Ringga mendengus saat tahu ada seseorang yang mengganggu aktivitasnya. Layar ponselnya berubah menjadi gambar ibu negara. Sebelum ia mengangkat teleponnya. Ringga berusaha mengatur napasnya.

“Assalamualaikum mamaku sayang.”

“Wa ‘alaikumsalam, Ringga. Kamu kapan pulang ke rumah? Ponakan kamu Kiki minggu depan akan lamaran. Ini juga mama sudah dapat empat undangan dari teman SD kamu.”

Nah kebiasaan mamanya setiap telepon pasti yang diomong anak tetangga. Itu namanya sia A sudah nikah. Itu namanya si B sudah mau lamaran. Musim kondangan bikin auto gubrak buat Ringga.

“Kamu kapan pulang bawa calon menantu buat mama. Masak anaknya bu Jeni kalah sama anak tetangga yang lahir kemarin sore.”

“Duh mama. Menikah itu bukan ajang siapa cepat tapi siapa yang tepat.”

“Kamu ini bisa saja cari alasan. Kamu ini anak perawan mama satu-satunya. Tinggal di luar kota sendiri. Mama itu setiap malam enggak bisa tidur karena memikirkan kamu. Kalau sudah ada suami kan kamu ada yang jaga. Mama sama papa sudah enggak khawatir lagi.”

“Aduh mama! Di sini Ringga ada yang jaga kok. Tuh pak hansip depan kompleks. Dua puluh empat jam selalu ada. Mama tenang saja, enggak usah khawatir.”

“Ringga! Mama serius.”

Ringga langsung melemparkan tubuhnya terlentang. Kakinya tak bisa diam menendang-nendang udara mirip bocah yang lagi merajuk.

“Iya mama ku tersayang.”

“Kamu kerja cari apa sih? Nanti saat kamu jadi istri juga kamu diam di rumah, urus rumah dan anak.”

“Mama, resepsi juga butuh uang.”

“Menikah itu ibadah yang penting sah. Enggak perlu resepsi yang mewah.”

“Mama, menikah juga harus butuh suami. Kalau jodohnya Ringga belum datang, terus Ringga bisa apa?”

“Makanya kamu cari dong! Masa, di tempat kerjamu enggak ada satu pun yang kecantol.”

Ringga menghela napas panjang. Ia seketika terperanjat. Ringga mengubah posisinya menjadi duduk. Melihat-lihat pantulan di cermin. Sekilas Ringga berpikir, wajahnya tidak jelek-jelek amat juga tidak cantik-cantik amat. Posisi pas dengan porsi yang tepat.

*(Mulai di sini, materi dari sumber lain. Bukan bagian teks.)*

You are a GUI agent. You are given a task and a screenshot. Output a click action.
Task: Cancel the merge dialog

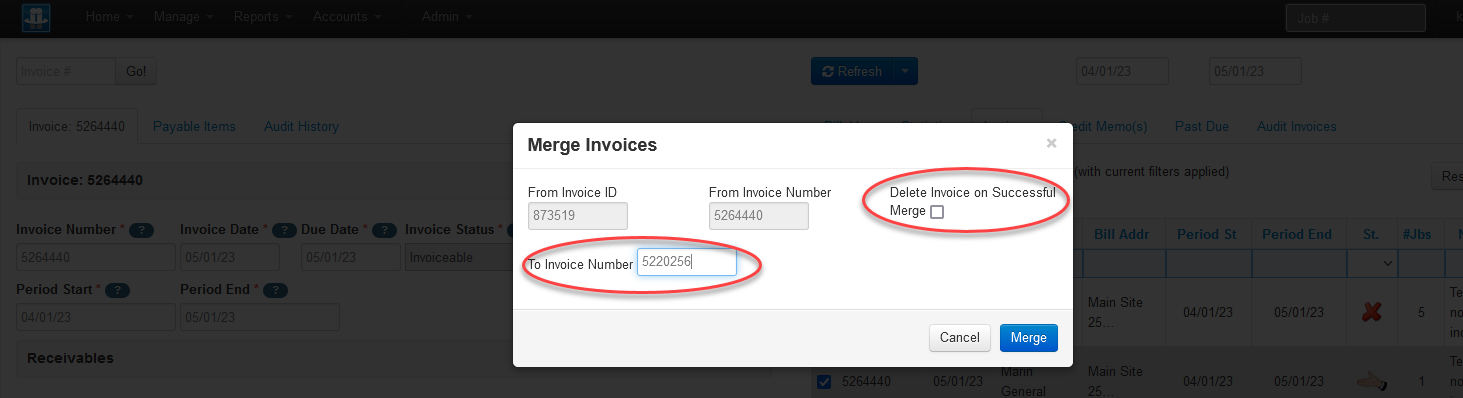960,338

“Tau ah mah. Ringga pusing. Nanti kalau ketemu jodohnya juga bakalan nikah. Saat ini fokus memperbaiki perekonomian bangsa dan memperbaiki diri dulu.”

Setelah mengakhiri percakapan antara ibu dan anak yang banyak menguras waktu dan tenaga. Ringga kembali merebahkan tubuhnya. Pikirannya menerawang sampai ke planet ya g dihapus dalam tata perplanetan. Pusing kalau bicara soal jodoh. Tidak ada ujungnya.

Ringga kembali mengotak-atik ponsel pintarnya. Kembali ia mencari-cari berita yang sedang viral di media sosial.



...



Sinar matahari mencoba menerobos celah-celah jendela. Jendela kaca yang bening tanpa tirai mempermudah kilatan mentari menerpa epidermis perempuan yang kini masih meringkuk dalam tidurnya. Posisi tidur yang dianggap kurang wajar. Bantalnya sudah terlempar jauh dari ranjangnya. Selimutnya sudah jauh berada di bawah kakinya.